__Your assignment__. In the entries below, filter for the word "Open" and copy every matching line.

__Entries provided__.
========================================

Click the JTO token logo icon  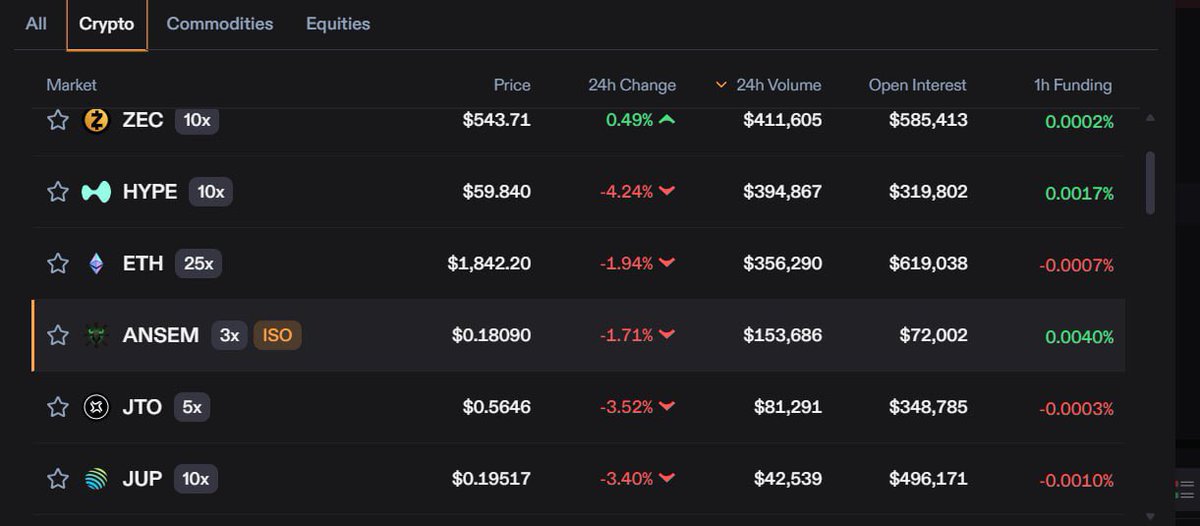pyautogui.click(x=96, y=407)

========================================

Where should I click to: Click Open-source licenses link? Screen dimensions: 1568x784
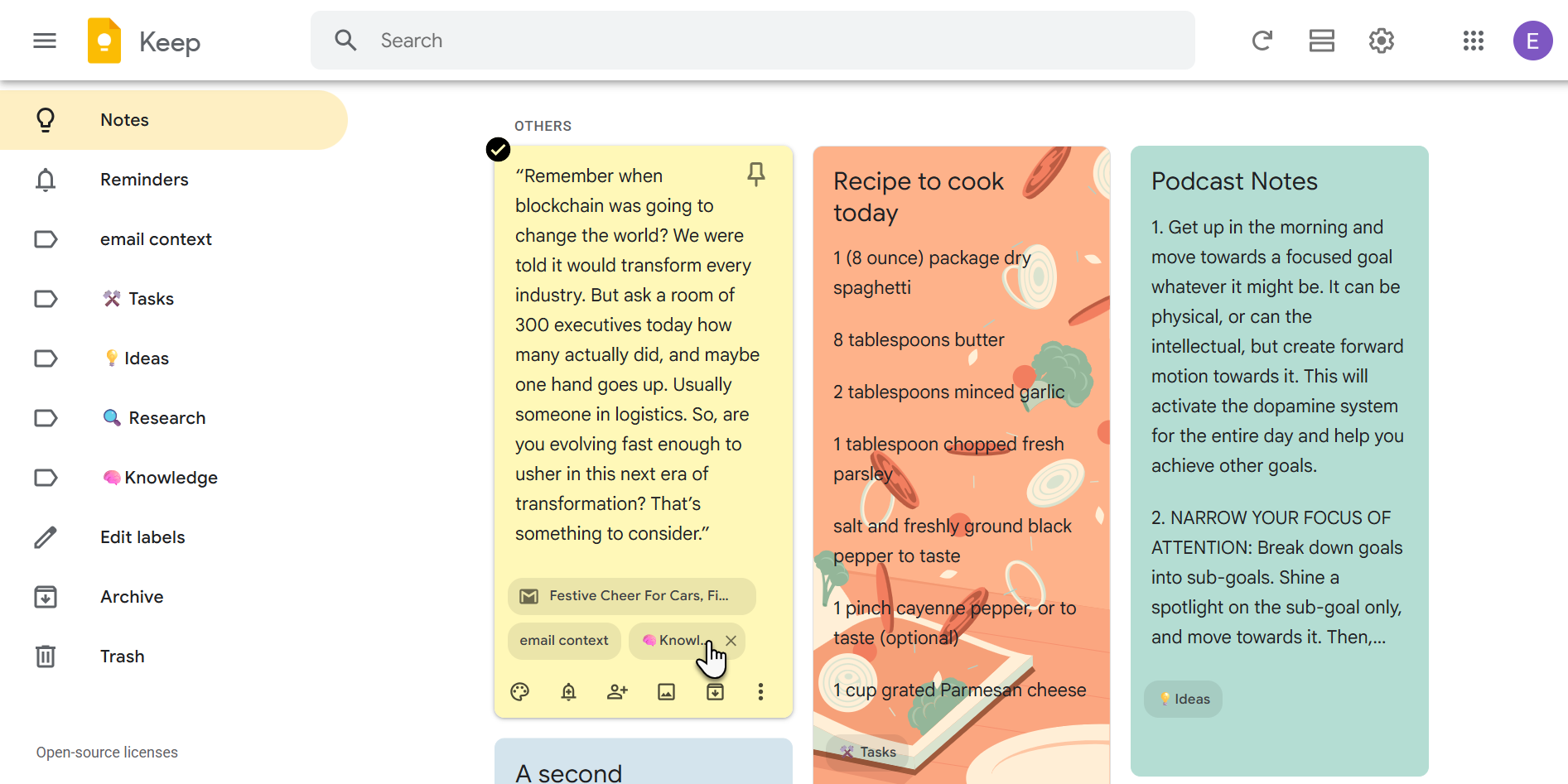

========================================

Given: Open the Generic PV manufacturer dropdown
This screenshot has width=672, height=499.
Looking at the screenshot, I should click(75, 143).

========================================

__Task response__.
Where should I click to: Click Open-source licenses link? Screen dimensions: 1568x784
Given: Open the Generic PV manufacturer dropdown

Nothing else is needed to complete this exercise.